» Material for this exercise:
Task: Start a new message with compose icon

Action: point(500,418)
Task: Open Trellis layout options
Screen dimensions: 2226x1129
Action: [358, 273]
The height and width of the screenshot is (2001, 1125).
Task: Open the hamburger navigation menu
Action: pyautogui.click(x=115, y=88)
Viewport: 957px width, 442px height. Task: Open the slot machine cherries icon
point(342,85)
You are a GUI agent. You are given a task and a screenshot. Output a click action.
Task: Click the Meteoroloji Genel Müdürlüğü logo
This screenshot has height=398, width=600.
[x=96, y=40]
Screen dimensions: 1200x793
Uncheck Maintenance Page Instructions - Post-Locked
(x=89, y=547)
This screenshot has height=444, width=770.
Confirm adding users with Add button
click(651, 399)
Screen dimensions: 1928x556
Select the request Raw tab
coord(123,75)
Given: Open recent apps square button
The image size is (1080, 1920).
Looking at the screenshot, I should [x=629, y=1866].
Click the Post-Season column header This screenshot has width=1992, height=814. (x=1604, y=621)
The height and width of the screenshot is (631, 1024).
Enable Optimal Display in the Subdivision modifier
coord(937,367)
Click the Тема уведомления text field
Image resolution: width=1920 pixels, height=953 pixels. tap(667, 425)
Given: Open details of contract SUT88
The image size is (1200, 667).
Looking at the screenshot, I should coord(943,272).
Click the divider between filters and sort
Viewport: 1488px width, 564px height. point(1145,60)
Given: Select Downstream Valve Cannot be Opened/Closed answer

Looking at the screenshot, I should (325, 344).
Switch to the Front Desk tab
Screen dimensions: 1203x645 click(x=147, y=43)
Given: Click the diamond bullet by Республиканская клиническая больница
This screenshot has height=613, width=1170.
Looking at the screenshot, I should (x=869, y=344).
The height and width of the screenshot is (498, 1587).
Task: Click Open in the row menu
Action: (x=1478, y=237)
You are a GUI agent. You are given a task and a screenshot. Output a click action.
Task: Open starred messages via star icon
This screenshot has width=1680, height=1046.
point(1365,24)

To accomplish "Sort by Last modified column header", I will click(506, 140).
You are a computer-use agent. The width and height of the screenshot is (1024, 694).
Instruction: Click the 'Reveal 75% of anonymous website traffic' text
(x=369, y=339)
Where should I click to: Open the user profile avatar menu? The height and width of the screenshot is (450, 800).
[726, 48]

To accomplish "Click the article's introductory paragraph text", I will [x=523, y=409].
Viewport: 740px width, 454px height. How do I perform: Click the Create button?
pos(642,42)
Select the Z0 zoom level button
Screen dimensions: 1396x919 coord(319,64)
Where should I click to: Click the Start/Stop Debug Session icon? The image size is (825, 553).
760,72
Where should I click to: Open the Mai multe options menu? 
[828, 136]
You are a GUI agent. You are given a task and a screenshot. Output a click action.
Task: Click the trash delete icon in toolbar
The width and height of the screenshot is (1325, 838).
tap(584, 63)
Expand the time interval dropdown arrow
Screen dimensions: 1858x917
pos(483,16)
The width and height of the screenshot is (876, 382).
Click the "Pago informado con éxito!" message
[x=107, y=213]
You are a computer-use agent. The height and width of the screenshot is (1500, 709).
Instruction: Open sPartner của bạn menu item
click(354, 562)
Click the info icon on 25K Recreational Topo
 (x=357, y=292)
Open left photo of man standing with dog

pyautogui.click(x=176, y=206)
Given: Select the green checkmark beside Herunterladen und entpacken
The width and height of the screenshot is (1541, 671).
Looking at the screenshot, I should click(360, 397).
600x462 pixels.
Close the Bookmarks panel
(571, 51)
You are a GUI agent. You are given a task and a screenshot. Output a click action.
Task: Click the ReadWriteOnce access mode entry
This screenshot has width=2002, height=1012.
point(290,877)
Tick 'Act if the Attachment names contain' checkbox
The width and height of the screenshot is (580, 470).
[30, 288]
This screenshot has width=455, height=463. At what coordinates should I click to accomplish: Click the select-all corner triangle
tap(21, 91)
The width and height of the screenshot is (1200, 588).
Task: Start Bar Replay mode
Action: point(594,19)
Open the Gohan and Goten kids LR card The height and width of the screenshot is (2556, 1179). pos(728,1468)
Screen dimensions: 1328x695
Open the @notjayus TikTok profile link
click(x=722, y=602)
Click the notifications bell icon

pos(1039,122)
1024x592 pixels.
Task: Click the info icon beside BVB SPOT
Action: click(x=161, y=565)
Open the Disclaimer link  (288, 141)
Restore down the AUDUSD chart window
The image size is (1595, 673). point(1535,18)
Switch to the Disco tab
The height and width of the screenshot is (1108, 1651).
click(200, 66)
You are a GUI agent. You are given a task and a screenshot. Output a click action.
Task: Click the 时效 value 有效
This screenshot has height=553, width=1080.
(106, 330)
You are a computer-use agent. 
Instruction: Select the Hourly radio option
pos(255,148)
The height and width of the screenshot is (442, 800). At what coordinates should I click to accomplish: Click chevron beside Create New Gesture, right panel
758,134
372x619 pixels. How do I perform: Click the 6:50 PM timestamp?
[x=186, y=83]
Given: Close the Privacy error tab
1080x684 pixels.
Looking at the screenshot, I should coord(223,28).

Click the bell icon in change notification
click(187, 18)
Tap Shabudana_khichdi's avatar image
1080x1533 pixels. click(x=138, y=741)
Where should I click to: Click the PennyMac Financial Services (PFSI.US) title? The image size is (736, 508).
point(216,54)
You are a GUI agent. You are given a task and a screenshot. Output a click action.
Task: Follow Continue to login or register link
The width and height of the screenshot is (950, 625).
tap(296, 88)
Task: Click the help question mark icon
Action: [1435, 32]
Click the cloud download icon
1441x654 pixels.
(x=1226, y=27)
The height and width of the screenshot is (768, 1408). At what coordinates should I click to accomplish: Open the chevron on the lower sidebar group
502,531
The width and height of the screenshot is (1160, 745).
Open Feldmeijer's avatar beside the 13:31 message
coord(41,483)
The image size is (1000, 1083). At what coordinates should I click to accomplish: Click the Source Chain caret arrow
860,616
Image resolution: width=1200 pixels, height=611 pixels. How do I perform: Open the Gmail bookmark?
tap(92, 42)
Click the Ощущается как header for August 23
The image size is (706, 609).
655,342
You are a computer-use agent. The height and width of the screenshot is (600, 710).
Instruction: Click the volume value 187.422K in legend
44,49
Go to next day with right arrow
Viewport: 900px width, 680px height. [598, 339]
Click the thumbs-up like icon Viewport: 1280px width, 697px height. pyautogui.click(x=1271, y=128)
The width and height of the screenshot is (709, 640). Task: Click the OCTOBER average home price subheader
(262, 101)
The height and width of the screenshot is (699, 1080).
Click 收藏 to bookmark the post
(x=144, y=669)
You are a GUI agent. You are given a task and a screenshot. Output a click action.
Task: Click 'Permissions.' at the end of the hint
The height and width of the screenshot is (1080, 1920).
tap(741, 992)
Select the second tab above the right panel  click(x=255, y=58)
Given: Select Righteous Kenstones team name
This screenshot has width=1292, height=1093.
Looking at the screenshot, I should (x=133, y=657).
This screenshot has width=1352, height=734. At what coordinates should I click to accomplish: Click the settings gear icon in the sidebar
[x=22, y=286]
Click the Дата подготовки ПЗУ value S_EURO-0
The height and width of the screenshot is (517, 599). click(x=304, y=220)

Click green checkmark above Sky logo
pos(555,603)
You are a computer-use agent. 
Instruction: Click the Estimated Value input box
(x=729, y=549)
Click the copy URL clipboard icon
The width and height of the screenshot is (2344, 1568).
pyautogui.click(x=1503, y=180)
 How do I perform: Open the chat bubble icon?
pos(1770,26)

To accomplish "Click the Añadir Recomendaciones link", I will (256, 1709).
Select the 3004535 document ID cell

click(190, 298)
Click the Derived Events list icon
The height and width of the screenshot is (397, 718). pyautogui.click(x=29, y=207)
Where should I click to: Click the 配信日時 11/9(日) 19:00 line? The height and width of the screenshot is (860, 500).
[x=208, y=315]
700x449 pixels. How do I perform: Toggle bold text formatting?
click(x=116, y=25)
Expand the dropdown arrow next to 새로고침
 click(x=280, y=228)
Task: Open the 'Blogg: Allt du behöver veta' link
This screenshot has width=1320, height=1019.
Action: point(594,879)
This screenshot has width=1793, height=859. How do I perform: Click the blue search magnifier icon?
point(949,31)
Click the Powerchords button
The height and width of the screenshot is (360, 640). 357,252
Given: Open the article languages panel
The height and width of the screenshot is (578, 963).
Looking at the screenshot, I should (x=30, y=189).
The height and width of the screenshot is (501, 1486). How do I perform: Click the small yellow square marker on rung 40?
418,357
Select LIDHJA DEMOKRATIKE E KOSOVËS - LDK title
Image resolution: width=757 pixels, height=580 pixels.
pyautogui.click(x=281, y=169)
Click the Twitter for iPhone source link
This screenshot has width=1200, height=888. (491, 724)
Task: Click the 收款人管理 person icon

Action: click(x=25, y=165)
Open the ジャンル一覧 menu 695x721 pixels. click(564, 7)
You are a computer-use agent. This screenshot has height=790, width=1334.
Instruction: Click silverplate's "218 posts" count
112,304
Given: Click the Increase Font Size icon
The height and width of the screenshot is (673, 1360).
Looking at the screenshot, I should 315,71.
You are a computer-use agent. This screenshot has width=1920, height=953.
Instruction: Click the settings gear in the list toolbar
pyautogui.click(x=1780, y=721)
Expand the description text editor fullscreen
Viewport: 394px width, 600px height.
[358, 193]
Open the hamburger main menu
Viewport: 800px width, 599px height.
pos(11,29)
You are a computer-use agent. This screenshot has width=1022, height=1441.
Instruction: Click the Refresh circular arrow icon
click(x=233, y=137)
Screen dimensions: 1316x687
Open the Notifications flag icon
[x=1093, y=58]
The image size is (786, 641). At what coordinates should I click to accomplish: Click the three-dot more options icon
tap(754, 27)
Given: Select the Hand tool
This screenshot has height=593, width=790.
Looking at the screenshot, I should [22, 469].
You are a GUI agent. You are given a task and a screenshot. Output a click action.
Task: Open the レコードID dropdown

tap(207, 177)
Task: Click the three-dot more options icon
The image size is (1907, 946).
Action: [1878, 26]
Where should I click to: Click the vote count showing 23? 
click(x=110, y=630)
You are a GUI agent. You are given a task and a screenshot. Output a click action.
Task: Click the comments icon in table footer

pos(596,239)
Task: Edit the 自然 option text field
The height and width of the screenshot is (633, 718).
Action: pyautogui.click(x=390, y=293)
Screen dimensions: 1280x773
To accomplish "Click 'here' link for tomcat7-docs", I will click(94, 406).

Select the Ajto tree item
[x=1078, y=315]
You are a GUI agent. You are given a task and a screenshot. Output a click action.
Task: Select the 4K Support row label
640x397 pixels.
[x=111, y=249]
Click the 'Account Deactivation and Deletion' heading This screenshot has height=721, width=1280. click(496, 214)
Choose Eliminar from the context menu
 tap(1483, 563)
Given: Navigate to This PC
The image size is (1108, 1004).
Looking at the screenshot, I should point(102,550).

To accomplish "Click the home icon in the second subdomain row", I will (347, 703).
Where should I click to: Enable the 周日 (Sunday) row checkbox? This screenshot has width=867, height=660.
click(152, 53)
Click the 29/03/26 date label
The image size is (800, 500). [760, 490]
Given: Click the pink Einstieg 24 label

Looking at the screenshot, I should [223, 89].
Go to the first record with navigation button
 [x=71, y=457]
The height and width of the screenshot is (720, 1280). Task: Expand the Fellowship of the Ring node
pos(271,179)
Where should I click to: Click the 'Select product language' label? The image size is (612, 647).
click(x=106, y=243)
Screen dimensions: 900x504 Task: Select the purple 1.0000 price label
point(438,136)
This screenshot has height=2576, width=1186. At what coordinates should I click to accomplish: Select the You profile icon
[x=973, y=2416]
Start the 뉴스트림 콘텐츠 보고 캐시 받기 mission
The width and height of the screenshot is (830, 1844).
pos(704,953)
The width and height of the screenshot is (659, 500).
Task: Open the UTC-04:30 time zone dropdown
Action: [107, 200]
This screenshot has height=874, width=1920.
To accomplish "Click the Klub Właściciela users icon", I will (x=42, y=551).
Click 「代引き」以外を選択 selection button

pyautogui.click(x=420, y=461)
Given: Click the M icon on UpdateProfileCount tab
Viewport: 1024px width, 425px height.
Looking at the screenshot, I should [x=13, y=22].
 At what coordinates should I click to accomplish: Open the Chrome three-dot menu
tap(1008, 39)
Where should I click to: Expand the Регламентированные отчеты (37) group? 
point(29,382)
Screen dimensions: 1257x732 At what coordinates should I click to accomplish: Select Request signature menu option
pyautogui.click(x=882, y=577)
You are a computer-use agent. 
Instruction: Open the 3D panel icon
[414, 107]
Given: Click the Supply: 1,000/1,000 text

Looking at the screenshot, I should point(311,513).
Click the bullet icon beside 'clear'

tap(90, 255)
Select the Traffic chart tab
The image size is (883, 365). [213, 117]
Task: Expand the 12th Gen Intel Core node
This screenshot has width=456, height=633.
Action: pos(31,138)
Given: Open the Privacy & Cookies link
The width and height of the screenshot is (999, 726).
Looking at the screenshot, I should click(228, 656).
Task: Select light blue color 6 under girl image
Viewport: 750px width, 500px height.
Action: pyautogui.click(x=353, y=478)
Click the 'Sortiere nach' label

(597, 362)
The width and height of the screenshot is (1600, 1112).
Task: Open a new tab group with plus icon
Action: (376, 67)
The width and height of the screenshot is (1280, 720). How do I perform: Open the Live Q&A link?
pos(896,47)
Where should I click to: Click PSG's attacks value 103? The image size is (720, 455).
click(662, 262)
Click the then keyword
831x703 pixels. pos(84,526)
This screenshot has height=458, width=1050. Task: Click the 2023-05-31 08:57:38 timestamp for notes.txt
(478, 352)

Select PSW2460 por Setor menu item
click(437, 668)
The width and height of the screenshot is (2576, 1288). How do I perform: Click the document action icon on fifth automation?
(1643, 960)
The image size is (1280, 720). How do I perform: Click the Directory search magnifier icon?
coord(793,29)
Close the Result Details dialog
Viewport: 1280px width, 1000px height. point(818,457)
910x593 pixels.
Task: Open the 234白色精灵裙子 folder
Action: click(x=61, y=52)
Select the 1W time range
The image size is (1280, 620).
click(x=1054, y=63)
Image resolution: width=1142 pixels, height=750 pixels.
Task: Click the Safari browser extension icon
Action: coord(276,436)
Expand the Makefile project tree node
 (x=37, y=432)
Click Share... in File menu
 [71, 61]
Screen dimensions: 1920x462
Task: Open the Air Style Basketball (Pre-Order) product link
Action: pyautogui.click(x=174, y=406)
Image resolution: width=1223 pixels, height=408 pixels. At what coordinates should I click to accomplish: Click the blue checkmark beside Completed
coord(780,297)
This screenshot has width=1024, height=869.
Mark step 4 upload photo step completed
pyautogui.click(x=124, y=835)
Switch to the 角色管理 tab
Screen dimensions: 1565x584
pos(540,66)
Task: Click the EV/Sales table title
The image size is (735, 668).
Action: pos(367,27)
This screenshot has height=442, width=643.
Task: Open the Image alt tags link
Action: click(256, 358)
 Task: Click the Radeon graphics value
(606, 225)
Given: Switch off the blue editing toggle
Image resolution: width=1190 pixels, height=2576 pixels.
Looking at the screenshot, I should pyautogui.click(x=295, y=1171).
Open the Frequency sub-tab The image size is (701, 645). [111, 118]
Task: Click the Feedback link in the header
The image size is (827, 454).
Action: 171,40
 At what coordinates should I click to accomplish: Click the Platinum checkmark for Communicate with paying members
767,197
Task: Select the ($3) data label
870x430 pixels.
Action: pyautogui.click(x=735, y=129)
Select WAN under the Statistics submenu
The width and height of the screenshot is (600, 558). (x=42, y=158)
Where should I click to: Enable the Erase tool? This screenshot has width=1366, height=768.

» Work task: All lines with the word "second" are needed; pull them from the entries and copy each.

» Solution to this exercise:
Select the second tab above the right panel  click(x=255, y=58)
To accomplish "Click the home icon in the second subdomain row", I will (347, 703).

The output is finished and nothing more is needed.